Energy: It won't matter which light bulbs we use as the administration's implementation of cross-state pollution rules shuts down coal plants across the country. Where will the jobs be when the lights go out?
It's called the Cross-State Pollution Rule, announced last month, and its implementation over the next 18 months will likely result in the loss of a fifth of the nation's electricity-generating capacity.
The result will be likely power shortages, skyrocketing rates and inevitable brownouts and rolling blackouts.
Based on Bush-era EPA proposals that the federal courts threw out in 2008, this latest example of legislation is designed to usurp state powers to regulate their in-state emissions by making it a federal issue on the grounds pollution crosses state lines.
The rule requires coal companies in 27 states to slash emissions of sulfur dioxide and nitrogen dioxide by 73% and 54%, respectively, from 2005 levels by 2014. "Just because wind and weather will carry air pollution away from its source at a local power plant doesn't mean that pollution is no longer that plant's responsibility," says Environmental Protection Agency Chief Lisa Jackson.
The targets are states such as Texas that not only resist federal encroachment on their powers but dare to try to balance environmental quality. The EPA claims huge health gains as its justification, but those claims are in doubt. Poverty and joblessness, which this and other EPA rules will create, carry their own health risks.
Two days before Christmas, EPA Regional Administrator Al Armendariz said in a letter that the agency was taking permitting authority over refineries, power plants and cement facilities in Texas from the Texas Commission on Environmental Quality (TCEQ) starting last Jan. 2.
"The EPA's misguided plan paints a huge target on the backs of Texas agriculture and energy producers by implementing unnecessary, burdensome mandates on our state's energy sector, threatening hundreds of thousands of Texas jobs and imposing increased living costs on Texas families," Katherine Cesinger, a spokeswoman for Gov. Rick Perry, said in an e-mailed statement.

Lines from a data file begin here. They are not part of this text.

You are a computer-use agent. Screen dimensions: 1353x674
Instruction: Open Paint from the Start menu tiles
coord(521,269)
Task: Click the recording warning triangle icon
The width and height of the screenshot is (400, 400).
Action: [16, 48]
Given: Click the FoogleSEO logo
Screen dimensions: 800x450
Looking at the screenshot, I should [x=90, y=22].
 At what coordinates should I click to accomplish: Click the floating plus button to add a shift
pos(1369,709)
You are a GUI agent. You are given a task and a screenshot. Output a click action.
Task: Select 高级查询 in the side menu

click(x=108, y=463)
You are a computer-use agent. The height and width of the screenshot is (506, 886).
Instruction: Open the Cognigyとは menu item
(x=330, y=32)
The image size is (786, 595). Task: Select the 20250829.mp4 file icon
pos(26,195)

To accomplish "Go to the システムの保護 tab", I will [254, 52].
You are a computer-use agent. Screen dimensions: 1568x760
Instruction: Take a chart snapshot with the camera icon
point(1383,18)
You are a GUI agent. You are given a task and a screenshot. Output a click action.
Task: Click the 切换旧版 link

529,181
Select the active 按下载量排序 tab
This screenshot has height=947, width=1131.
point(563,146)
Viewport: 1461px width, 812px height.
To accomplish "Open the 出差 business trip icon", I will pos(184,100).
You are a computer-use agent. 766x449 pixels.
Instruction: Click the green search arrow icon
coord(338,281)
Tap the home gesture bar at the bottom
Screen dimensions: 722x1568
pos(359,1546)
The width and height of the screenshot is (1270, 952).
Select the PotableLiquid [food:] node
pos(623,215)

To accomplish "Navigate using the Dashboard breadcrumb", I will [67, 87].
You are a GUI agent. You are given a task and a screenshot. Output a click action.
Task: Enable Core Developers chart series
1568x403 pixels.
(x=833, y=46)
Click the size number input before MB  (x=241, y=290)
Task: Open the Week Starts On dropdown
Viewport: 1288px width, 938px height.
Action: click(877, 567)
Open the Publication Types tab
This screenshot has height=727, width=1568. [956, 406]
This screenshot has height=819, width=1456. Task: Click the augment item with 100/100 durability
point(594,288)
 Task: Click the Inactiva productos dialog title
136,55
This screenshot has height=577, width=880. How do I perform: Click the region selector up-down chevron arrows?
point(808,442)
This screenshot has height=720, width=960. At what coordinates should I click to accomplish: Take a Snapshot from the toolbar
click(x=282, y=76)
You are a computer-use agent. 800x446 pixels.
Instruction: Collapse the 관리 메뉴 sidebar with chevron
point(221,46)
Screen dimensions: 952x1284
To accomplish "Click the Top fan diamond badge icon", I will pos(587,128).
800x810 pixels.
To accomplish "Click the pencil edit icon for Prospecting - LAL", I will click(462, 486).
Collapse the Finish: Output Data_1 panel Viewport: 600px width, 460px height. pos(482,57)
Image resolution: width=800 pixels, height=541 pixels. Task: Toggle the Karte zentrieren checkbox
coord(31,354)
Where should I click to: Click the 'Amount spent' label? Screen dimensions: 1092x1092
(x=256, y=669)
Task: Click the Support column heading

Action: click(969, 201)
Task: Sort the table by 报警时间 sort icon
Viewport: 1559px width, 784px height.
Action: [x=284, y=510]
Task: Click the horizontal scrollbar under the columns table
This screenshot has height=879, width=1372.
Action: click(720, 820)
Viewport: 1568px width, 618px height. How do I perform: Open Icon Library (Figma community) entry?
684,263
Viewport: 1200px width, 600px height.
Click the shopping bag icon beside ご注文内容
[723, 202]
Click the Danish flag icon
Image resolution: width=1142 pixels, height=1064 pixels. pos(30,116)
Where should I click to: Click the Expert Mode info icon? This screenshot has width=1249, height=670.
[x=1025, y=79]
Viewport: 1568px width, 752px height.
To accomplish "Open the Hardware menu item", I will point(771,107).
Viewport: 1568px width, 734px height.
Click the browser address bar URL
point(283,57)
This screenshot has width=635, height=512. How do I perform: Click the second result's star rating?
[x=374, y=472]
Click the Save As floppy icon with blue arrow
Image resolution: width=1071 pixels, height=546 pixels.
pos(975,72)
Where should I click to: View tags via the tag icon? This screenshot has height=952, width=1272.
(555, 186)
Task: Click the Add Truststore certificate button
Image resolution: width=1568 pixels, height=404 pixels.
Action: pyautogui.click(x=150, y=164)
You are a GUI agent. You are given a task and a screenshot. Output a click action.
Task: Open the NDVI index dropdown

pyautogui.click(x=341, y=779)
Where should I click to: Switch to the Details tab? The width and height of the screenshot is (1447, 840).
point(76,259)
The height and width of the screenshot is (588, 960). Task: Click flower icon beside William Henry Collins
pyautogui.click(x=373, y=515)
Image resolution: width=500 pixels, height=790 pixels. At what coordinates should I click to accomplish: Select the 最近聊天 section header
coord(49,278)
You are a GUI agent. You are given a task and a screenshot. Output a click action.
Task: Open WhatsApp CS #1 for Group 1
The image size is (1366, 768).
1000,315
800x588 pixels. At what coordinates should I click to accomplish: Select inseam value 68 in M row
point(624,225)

TCEQ is the world's second-largest environmental regulatory agency after the EPA. Cesinger notes that the state's flexible air quality permitting system, one that considers economic impact, has led, for example, to a 22% reduction in ozone and a 53% decrease in nitrous oxide since 2000.
Texas environmental policies are designed to work with industry so job growth is not eviscerated. Texas utilities have been ordered by the EPA to cut sulfur dioxide emissions by 47% from 2010 levels and nitrogen oxide by 8% and to do it by next January.
The head of the Texas Public Utility Commission says the rules could lead to rolling blackouts. The American Legislative Exchange Council says that nationally the new regulations will cost up to $129 billion and force utilities to retire one-fifth of coal-generating capacity.
Up to 110 gigawatts of capacity came on-line between 1940 and 1969 and were grandfathered under the Clean Air Act. Now the EPA is saying bring them up to their code or shut them down.
An analysis released earlier last month by the National Economic Research Associates used government data to examine the combined impacts of this latest rule and other EPA rules and found the EPA's actions would cause a net job loss of more than 1.4 million job-years by 2020.
That may be a conservative estimate. You can't really calculate the economic impact of possible rolling blackouts in an economy where GDP growth has virtually flatlined, the official unemployment rate hovers above 9% and investment has stalled.
While the administration focuses on job creation on the beaches and in the ice cream shops of Martha's Vineyard, its rogue EPA considers job-creation hazardous to our health and pledges its dedication to having us breathe marginally cleaner air in the unemployment line.